PROVIDED TEXT:
· · · ·
- Born: 5 October 1977 (age 47) Sangasar, Slemani, Iraq
- Genres: Kurdish Pop
- Occupations: Musician; Television Host;
- Years active: 2003–present
- Labels: Aramo Media;

= Daniel Madland =

Kurdish singer and television host in the Iraqi Kurdistan region

Daniel Madland is a Kurdish singer and television host in the Iraqi Kurdistan region.

Madland was born in 1977 October 5 in Sangasar, Slemani Governorate, in Iraq. In 1998, Madland moved with his family to Norway, seeking refugee status, due to the prolonged conflict in Iraq. With the start of the Iraq War, Madland returned to Erbil and quickly became a star within the Kurdish community with the release of "Ba Beto" in 2003. He permanently moved back in 2010, and settled in the KRG capital of Erbil. Madland made his first national television appearance in 2009 on Kanal 4's show Evin Jin U Jyan. Due to the popularity of this appearance, he was invited back on the channel, this time on the Aramo Show. With this he established a close relationship with the two Kurdish stars. The 3 started to work on productions for the TV channel Kurdmax, and eventually by 2011 they moved the Evin Jin U Jyan show to the new channel. For two years, Madland was part of the production and directing team that generated the number one entertainment show in the Kurdistan Region according to IPSOS.
· · · ·
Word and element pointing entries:
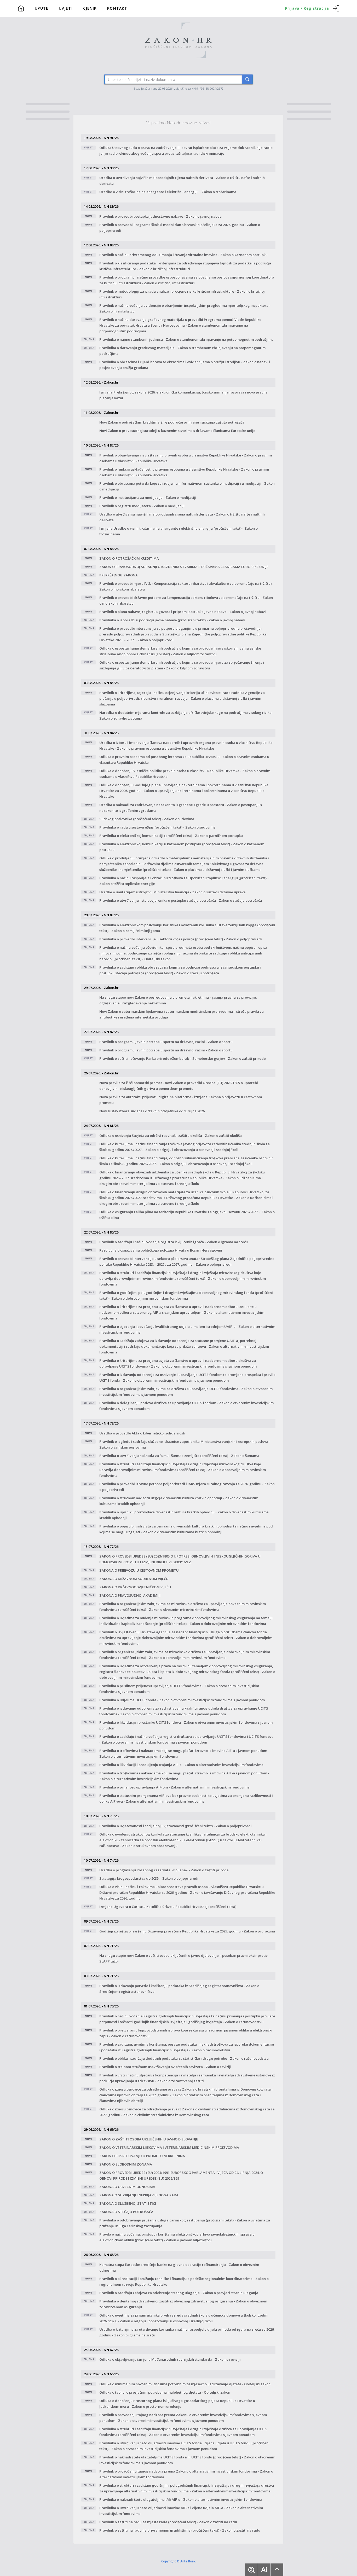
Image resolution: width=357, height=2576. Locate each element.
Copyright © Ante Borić (178, 2561)
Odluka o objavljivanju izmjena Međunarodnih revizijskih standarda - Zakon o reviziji (170, 2359)
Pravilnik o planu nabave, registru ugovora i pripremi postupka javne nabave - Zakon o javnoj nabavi (182, 611)
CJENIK (90, 8)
· · · ·
PROBLEM DESCRIPTION: Reproduce the whole Daniel Madland text word for word.

EXERCISE RESPONSE:
- Born: 5 October 1977 (age 47) Sangasar, Slemani, Iraq
- Genres: Kurdish Pop
- Occupations: Musician; Television Host;
- Years active: 2003–present
- Labels: Aramo Media;

= Daniel Madland =

Kurdish singer and television host in the Iraqi Kurdistan region

Daniel Madland is a Kurdish singer and television host in the Iraqi Kurdistan region.

Madland was born in 1977 October 5 in Sangasar, Slemani Governorate, in Iraq. In 1998, Madland moved with his family to Norway, seeking refugee status, due to the prolonged conflict in Iraq. With the start of the Iraq War, Madland returned to Erbil and quickly became a star within the Kurdish community with the release of "Ba Beto" in 2003. He permanently moved back in 2010, and settled in the KRG capital of Erbil. Madland made his first national television appearance in 2009 on Kanal 4's show Evin Jin U Jyan. Due to the popularity of this appearance, he was invited back on the channel, this time on the Aramo Show. With this he established a close relationship with the two Kurdish stars. The 3 started to work on productions for the TV channel Kurdmax, and eventually by 2011 they moved the Evin Jin U Jyan show to the new channel. For two years, Madland was part of the production and directing team that generated the number one entertainment show in the Kurdistan Region according to IPSOS.